**Task goal**
Copy each line below that has "header".

*** Begin section ***

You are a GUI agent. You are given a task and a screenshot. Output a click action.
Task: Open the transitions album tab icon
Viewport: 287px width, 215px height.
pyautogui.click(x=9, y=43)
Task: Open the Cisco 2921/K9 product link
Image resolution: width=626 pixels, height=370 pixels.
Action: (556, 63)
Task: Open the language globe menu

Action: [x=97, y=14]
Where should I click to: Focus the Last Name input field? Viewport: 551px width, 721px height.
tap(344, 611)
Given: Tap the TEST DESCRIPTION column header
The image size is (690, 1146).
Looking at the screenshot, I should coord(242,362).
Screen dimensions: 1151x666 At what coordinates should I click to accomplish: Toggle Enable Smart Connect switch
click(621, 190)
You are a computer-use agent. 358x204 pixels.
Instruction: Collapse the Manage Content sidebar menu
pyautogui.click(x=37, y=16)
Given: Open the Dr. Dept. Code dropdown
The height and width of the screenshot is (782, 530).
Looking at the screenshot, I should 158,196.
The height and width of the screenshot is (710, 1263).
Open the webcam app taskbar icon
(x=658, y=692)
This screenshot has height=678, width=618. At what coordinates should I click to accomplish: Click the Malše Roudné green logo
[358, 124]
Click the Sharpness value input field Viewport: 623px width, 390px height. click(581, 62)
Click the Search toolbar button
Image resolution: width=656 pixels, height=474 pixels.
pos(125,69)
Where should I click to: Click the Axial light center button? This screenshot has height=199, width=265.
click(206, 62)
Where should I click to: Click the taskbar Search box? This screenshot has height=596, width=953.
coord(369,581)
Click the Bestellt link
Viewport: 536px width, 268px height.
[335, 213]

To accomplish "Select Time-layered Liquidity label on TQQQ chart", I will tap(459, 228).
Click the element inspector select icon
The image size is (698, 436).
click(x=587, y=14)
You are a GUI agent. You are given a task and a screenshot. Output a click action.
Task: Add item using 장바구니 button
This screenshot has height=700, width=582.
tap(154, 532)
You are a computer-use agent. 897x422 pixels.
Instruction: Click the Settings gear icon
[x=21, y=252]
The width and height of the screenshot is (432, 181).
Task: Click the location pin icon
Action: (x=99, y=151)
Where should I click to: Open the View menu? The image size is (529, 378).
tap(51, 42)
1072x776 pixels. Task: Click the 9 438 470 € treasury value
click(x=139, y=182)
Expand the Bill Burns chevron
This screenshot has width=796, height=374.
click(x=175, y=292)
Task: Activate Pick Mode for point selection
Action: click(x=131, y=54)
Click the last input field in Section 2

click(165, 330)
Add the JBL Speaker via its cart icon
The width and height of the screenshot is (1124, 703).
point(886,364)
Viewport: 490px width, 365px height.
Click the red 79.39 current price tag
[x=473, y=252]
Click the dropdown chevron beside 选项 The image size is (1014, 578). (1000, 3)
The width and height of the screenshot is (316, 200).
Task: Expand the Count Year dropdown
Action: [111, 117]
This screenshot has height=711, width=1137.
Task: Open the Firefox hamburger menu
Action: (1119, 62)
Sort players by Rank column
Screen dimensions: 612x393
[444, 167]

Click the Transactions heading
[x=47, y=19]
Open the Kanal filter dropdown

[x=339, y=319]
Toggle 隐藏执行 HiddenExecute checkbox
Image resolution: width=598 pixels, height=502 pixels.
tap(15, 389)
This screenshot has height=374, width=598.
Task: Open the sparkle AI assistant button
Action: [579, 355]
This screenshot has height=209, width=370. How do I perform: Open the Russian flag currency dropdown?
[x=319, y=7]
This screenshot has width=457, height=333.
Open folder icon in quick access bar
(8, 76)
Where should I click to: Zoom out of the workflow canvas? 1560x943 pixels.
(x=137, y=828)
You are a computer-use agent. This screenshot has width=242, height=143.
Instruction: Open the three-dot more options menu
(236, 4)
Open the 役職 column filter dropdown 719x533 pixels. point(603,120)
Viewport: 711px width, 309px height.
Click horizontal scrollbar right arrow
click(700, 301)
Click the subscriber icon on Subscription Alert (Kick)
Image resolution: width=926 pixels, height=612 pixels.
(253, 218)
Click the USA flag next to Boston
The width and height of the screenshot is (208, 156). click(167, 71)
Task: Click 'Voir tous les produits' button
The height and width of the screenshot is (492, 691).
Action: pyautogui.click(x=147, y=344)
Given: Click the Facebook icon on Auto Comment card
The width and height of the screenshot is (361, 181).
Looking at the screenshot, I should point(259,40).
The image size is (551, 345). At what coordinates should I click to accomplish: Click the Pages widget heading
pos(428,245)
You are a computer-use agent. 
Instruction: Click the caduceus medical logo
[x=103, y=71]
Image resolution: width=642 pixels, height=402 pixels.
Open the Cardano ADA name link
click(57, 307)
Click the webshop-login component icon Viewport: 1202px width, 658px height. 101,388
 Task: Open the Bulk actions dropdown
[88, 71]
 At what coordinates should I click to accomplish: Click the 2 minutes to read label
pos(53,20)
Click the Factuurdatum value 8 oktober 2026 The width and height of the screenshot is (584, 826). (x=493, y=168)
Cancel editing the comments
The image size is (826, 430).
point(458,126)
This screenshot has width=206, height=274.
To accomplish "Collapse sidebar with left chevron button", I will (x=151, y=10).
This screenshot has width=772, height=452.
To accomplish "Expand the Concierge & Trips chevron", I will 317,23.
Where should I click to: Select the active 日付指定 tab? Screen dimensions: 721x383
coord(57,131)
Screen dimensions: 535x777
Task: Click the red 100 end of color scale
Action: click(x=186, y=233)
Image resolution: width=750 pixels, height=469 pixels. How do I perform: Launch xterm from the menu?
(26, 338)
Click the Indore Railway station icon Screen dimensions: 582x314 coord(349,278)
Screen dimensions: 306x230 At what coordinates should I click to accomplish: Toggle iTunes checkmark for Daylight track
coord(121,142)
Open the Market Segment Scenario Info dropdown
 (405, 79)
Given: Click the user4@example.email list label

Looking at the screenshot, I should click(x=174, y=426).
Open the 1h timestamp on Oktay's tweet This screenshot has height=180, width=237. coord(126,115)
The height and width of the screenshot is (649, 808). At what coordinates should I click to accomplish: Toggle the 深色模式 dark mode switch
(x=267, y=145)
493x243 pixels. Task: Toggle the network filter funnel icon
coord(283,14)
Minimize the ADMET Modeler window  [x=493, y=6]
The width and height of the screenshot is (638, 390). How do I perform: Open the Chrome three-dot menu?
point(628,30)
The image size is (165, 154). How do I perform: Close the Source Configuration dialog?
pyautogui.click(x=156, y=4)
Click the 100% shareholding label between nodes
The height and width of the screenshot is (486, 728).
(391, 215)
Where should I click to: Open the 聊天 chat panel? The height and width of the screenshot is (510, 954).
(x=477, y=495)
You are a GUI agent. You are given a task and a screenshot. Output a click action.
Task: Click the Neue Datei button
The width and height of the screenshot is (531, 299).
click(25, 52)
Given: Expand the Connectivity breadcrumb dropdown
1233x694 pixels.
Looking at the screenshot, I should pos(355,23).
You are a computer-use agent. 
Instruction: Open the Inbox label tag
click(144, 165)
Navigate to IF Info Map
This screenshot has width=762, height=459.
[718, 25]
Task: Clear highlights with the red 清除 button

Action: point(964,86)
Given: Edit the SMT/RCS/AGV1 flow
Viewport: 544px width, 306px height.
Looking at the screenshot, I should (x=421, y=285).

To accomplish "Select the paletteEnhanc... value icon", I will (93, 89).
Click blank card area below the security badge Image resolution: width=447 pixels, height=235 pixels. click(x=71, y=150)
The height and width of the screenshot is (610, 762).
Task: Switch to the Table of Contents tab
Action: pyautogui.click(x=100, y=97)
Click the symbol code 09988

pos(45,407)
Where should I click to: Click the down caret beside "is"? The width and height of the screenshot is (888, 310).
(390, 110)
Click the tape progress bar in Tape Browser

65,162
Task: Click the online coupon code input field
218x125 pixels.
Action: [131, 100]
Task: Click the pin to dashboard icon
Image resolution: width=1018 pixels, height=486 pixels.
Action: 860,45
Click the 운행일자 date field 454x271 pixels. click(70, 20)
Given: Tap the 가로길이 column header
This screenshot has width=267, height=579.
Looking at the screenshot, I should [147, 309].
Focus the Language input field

*** End section ***

**Solution below**
Given: Tap the TEST DESCRIPTION column header
Given: Tap the 가로길이 column header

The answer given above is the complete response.